Des chercheurs américains ont récemment annoncé avoir mis au point une nouvelle méthode d’impression 3D surpassant de très loin la fabrication additive. En quoi consiste cette technique qui a tout d’une véritable révolution ?

Quatre ans de recherches supplémentaires

Par opposition aux procédés tels que l’usinage, la fabrication additive est un moyen d’impression 3D par ajout de matière. Apportant davantage de possibilités en termes de personnalisation, cette technique a, malgré ses atouts, un important défaut : le temps de production très lent concernant la réalisation de pièces en petites séries.

Dans un communiqué publié ce 11 janvier 2019, des chercheurs de l’Université d’État du Michigan (États-Unis) ont indiqué avoir finalisé leurs recherches portant sur une technique qui serait cent fois plus rapide que la fabrication additive. Cette méthode baptisée Continuous liquid interface production (CLIP) avait déjà été présentée dans une étude publiée par la revue Science en mars 2015. Les chercheurs indiquent pouvoir imprimer en continu à une vitesse de deux mètres par heure, ce qui est effectivement beaucoup plus que les quelques millimètres à quelques centimètres concernant les techniques actuelles.

Crédits : Université d’État du Michigan

Comment fonctionne cette nouvelle technique ?

La courte vidéo publiée par les chercheurs (voir en fin d’article) nécessite une explication. La technique CLIP a pour but de solidifier une résine liquide à l’aide d’une source lumineuse, c’est à dire par photopolymérisation. Il faut savoir que la méthode en question nécessite l’injection d’un flux d’oxygène entre la source de lumière et la résine pour que celle-ci reste à l’état liquide. Dans le cas contraire, la résine resterait collée à la fenêtre et il serait impossible d’obtenir la pièce désirée.

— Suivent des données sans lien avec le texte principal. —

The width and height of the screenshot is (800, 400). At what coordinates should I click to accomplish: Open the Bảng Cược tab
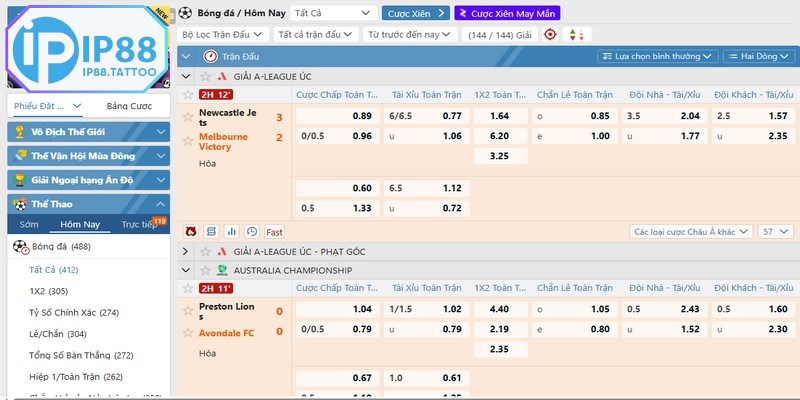pos(129,105)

Si les scientifiques utilisent une résine photopolymérisable, il est en réalité question de deux sources de lumière et non une, à des longueurs d’onde différentes. Leur rôle est d’ailleurs différent car la première solidifie la résine de manière sélective, et la seconde se charge de maintenir une couche de résine liquide de quelques millimètres entre les sources de lumière et la pièce en train d’être imprimée. Enfin, le secret réside également dans la formule de la résine, intégrant un photoactivateur et un photoinhibiteur régissant chacun à des longueurs d’onde différentes.